Extrait choisi =>
SUR LES MOYENS ET ÉLÉMENTS NOUVEAUX INVOQUÉS EN CAUSE D'APPEL:
L'article L.743-11 du Code de l'entrée et du séjour des étrangers et du droit d'asile dispose: « A peine d'irrecevabilité, prononcée d'office, aucune irrégularité antérieure à une audience à l'issue de laquelle le juge des libertés et de la détention a prolongé la mesure ne peut être soulevée lors d'une audience ultérieure »
L'article 563 du Code de Procédure Civile ajoute encore que « pour justifier en appel les prétentions qu'elles avaient soumises au premier juge, les parties peuvent invoquer des moyens nouveaux, produire de nouvelles pièces ou proposer de nouvelles preuves. »
En l'espèce, Monsieur [V] [F] soulève dans sa déclaration d'appel uniquement des moyens de fond tirés du défaut de diligences de l'administration et de l'absence de perspectives d'éloignement qui sont recevables. A l'audience, il soulève également par la voix de son conseil l'irrégularité de la requête qui serait insuffisamment motivée en droit. Ce moyen nouveau est recevable en application de l'article 123 CPC et des articles susvisés.

Tâches demandées =>
1 - Répondez aux questions suivantes à partir de l'extrait sur les moyens nouveaux en appel :
(a) Quel article du Code de l'entrée et du séjour des étrangers et du droit d'asile y est cité ?
(b) Selon l'article 563 du Code de procédure civile, que peuvent faire les parties en appel pour justifier leurs prétentions ?
(c) En application de quoi le moyen nouveau soulevé à l'audience est-il déclaré recevable ?
2 - Dressez la liste de tous les articles de loi cités dans l'extrait sur les moyens nouveaux en appel, avec le code auquel chacun appartient.
3 - Reprenez l'extrait sur les moyens nouveaux en appel à la suite de sa dernière phrase.

Données disponibles =>
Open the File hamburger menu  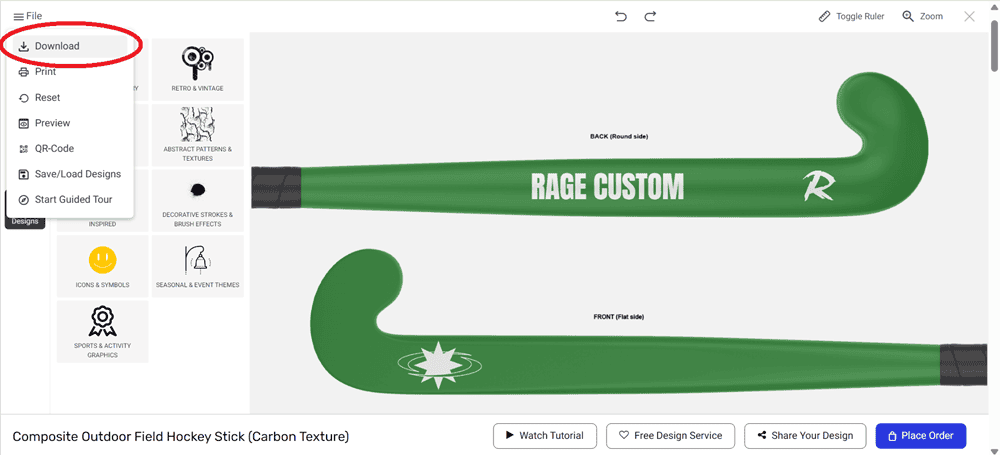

Réponses fournies =>
1 -
(a) L'article L.743-11.
(b) Elles peuvent invoquer des moyens nouveaux, produire de nouvelles pièces ou proposer de nouvelles preuves.
(c) En application de l'article 123 du CPC et des articles susvisés.

2 -
- Article L.743-11 du Code de l'entrée et du séjour des étrangers et du droit d'asile
- Article 563 du Code de procédure civile
- Article 123 du Code de procédure civile

3 -
SUR LA RECEVABILITE DE LA REQUETE EN PROLONGATION :
en ce que cette requête ne serait pas suffisamment motivée en droit selon l'exigence de l'article R.743-2 du Ceseda à peine d'irrecevabilité :
Le conseil de Monsieur [V] [F] soutient l'irrégularité de la requête au visa de l'article R. 743-2 du CESADA, en ce que la requête est insufisamment motivée en droit, au regard de l'erreur d'article du CESEDA dans le visa de la requête, puisqu'il est visé l'article L.742-1 qui concerne les premières prolongations, alors qu'il aurait du être visé l'article L.742-4 qui concerne les secondes prolongations. Ce moyen nouveau est recevable en application de l'article 123 CPC.
Le défaut de motivation en droit ne peut utilement être retenue en l'espèce. En effet, c'est par une erreur de plume manifeste que la préfecture a visé l'article L.742-1 qui concerne les premières prolongations, alors qu'il aurait dû être visé l'article L.742-4 qui concerne les secondes prolongations. Il n'y a pour autant aucune ambiguité puisque l'objet de la requête est explicitement une « Demande de deuxième prolongation de maintien au centre de rétention administrative » et que par ailleurs, la préfecture y expose toutes les démarches effectuées en vue de son identification, décrivant ses diligences et motifs d'une demande de deuxième prolongation.
Dès lors, il ne peut s'agir d'une irrégularité qui entâcherait la procédure de nullité, d'autant que l'intéressé ne peut utilement se prévaloir d'un quelconque grief résultant de cette erreur de plume.
Le moyen sera donc rejeté.
SUR LE FOND :
Au motif de fond sur son appel, Monsieur [V] [F] soutient que l'administration française ne démontre pas avoir engagé les démarches utiles et nécessaires à son départ, et que par voie de conséquence sa rétention ne se justifie plus ; il expose qu'il n'existe à son sujet aucune perspective d'éloignement en l'absence de réponse à la demande d'identification et en l'absence de routing. De sorte que sa rétention ne se justifie donc plus. Il fait valoir que si la procédure d'identification est longue, elle a été inutilement allongée d'une semaine concernant le report de rendez-vous consulaire du 14 au 21 septembre, sans justification d'un motif valable.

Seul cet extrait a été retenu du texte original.